Exosomes in Immune Suppression Through Modulation of Immunocytes

The TME is a dynamic region involved in the initiation of malignant lesions and creation and establishment of the metastatic niche. Exosomes that are derived from antigen-presenting cells (APCs) and other immunocytes can present antigens to T cells and activate immune responses via classical MHC-restricted mechanisms, involving multiple cell–cell interactions (15,8789). Exosomes function in initial T cell priming, differentiation of mature T cells, and in the development of effector functions. Antigen presentation by exosomes can be accomplished by transfer of MHC peptide complexes between naïve DCs, uptake and presentation of exosome cargo by mature DCs, and direct T cell activation without the need for uptake and further processing by APCs (10,90,91). Immunogenic cells, such as CD4+ T, CD8+ T, regulatory T cells (Tregs), NK cells, and DCs, are populated in TMEs. These cells and their respective exosomes have demonstrated key functions in stimulating or attenuating immune responses that rely on the functional molecules in the cargo and the microenvironment in which the exosomes are produced.

DCs are the major type of APCs involved in both innate and adaptive immunity. In cancer pathophysiology, DC-derived exosomes promote and oppose oncogenic activities through two subtypes: exosomes from mature DCs (mDex) and exosomes from immature DCs (imDex). Researchers have shown high levels of MHC class II and other ICP proteins and reduced levels of milk fat globule EGF factor 8 (MFG-E8) in exosomes from imDex result in antigen-specific T cell proliferation and in vivo immune responses. Under malignant conditions, the TEXs perturb the maturation and differentiation of DCs (28,92,93).
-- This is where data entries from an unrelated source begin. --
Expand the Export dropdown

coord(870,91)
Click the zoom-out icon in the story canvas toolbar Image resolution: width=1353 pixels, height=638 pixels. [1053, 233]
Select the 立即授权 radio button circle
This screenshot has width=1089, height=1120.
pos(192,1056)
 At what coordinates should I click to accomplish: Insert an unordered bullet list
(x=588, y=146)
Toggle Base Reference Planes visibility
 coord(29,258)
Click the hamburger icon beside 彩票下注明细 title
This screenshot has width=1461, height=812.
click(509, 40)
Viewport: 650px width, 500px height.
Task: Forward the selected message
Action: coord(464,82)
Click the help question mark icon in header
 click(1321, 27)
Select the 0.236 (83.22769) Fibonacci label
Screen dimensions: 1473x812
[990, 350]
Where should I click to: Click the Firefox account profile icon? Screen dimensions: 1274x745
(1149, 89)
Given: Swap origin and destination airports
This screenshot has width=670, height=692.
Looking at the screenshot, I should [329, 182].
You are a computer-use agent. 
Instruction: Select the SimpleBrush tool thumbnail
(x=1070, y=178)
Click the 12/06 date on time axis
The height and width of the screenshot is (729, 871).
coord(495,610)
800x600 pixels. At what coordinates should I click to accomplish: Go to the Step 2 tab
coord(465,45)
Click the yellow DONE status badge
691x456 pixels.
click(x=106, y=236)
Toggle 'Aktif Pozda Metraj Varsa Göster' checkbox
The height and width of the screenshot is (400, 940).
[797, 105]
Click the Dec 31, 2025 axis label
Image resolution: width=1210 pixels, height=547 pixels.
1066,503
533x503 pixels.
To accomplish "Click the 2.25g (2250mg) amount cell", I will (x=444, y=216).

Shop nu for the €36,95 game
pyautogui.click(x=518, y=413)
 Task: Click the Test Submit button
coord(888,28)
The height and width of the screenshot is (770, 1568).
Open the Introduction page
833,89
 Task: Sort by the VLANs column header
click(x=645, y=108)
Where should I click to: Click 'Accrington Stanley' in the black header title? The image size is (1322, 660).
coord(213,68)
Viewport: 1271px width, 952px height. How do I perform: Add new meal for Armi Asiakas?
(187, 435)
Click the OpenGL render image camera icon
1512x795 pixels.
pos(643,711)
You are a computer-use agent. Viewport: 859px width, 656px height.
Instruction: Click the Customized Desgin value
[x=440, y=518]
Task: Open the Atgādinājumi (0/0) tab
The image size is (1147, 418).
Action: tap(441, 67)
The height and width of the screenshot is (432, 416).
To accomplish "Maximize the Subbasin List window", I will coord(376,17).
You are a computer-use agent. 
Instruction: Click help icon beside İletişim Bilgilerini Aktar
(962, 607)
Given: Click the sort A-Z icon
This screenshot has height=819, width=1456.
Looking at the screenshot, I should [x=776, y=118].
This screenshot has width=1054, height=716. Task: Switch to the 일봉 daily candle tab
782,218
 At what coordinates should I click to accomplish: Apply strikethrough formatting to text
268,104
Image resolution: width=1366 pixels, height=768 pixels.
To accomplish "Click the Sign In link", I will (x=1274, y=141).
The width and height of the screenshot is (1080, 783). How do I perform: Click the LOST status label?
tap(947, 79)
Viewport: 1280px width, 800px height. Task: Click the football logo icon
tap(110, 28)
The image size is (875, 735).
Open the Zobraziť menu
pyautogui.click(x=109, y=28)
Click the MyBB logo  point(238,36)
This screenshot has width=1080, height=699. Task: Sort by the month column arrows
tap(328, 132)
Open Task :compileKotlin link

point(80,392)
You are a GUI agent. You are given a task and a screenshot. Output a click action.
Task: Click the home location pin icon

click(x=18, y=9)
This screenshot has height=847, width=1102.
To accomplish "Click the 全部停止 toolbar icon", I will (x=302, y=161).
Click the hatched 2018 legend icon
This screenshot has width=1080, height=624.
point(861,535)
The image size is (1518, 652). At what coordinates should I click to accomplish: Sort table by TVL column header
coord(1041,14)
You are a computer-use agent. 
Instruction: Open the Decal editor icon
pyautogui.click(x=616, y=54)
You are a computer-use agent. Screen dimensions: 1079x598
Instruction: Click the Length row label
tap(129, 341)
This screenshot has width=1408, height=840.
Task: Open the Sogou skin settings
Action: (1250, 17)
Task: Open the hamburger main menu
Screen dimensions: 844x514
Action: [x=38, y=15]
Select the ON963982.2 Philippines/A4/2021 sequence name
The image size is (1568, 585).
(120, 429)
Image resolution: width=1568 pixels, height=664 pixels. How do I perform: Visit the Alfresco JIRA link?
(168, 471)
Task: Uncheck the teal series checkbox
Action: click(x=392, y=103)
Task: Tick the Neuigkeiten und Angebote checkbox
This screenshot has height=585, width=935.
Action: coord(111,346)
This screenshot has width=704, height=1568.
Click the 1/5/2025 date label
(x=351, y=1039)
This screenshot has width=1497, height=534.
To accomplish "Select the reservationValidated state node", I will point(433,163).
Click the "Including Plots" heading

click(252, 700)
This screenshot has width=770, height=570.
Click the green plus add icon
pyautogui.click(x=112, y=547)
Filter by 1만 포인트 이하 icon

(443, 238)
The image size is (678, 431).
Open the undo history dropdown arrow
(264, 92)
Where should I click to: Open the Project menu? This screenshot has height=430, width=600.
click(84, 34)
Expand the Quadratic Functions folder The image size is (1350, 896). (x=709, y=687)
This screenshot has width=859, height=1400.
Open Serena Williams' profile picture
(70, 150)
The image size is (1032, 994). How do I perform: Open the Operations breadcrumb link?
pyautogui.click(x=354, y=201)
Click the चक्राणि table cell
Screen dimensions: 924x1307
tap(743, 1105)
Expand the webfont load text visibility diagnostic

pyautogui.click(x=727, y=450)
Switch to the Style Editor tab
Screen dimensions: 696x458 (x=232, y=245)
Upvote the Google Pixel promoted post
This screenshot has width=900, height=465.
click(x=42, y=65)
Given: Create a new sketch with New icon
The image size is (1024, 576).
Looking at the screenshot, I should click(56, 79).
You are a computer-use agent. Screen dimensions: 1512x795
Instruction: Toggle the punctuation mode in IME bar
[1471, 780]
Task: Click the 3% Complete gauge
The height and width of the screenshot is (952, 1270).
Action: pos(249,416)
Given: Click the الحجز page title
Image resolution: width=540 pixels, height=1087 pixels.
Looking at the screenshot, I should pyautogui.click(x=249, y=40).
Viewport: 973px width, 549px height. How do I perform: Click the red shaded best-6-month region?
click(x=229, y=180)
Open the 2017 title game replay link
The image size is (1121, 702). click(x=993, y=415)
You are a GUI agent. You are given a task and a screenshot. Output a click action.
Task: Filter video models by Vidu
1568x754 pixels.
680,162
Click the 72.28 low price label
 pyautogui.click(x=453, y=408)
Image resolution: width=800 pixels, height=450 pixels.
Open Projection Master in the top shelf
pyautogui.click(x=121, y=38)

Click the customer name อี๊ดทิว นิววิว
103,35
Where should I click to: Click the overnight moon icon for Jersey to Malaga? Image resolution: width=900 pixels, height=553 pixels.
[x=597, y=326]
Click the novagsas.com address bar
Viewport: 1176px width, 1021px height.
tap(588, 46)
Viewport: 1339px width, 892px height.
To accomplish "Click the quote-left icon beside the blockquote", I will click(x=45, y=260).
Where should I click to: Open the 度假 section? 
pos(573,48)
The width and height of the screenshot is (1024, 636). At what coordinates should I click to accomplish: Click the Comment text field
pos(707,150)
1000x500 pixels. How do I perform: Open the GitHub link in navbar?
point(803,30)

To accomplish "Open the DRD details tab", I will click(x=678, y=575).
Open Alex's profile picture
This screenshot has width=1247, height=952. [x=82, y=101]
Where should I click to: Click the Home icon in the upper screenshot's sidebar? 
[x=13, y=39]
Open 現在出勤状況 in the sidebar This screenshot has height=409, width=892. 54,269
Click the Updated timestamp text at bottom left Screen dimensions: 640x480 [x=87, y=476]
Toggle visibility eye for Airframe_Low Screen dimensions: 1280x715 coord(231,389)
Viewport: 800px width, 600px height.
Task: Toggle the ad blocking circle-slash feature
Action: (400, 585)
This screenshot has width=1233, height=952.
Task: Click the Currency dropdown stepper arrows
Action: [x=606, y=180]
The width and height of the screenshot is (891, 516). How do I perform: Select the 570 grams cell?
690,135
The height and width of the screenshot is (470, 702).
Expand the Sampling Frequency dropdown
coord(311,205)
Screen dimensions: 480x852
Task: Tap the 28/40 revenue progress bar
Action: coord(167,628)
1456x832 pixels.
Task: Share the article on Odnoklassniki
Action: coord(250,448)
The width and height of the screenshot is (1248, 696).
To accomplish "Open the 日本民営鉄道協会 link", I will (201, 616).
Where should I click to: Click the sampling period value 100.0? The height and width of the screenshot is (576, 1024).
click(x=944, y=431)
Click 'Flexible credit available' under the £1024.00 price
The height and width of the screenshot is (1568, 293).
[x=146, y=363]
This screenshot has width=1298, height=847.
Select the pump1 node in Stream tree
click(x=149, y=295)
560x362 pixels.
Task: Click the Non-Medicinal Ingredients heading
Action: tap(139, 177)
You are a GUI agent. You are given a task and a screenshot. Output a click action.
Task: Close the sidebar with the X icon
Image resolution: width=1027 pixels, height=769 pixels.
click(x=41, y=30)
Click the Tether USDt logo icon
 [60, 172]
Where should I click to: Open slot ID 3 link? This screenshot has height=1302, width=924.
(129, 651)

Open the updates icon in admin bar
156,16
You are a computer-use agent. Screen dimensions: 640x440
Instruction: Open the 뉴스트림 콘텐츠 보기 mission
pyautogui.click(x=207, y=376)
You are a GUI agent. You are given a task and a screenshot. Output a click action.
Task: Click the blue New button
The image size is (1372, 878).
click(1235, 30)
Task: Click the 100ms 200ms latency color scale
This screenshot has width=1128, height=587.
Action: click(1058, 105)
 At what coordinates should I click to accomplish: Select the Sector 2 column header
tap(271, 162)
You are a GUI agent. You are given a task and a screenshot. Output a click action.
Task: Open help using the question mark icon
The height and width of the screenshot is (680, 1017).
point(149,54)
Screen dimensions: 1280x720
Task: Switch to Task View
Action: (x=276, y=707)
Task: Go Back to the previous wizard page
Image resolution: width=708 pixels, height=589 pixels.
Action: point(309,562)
TEXs modulate the functioning of DCs through the presence of heat shock protein (HSP)72 and HSP105 proteins on their surfaces, inducing interleukin (IL)-6 secretion, which culminates in tumor metastases (94). TEXs can inhibit both differentiation and maturation of DCs. In pancreatic adenocarcinoma (PDAC), tumorigenesis is promoted by suppression of the function of DCs by exosomes carrying miR-203, which downregulates Toll-like receptor 4 (TLR4), tumor necrosis factor-α (TNF-α), and IL-12 expression, and ultimately prevents antigen presentation by DCs (95). In a similar fashion, exosomes enriched in miR-212-3p and isolated from pancreatic cancer cells when taken up by DC cells downregulate the regulatory factor X-associated protein (RFXAP) expression, which subsequently decreases MHC class II expression and results in the inactivation of CD4+ T cells, contributing to the generation of an immunotolerant microenvironment in PDAC (64). Therefore, studies suggest that targeting the release of miR-203- and miR-212-3p-positive TEXs could result in positive treatment outcomes in PDAC patients (64,95).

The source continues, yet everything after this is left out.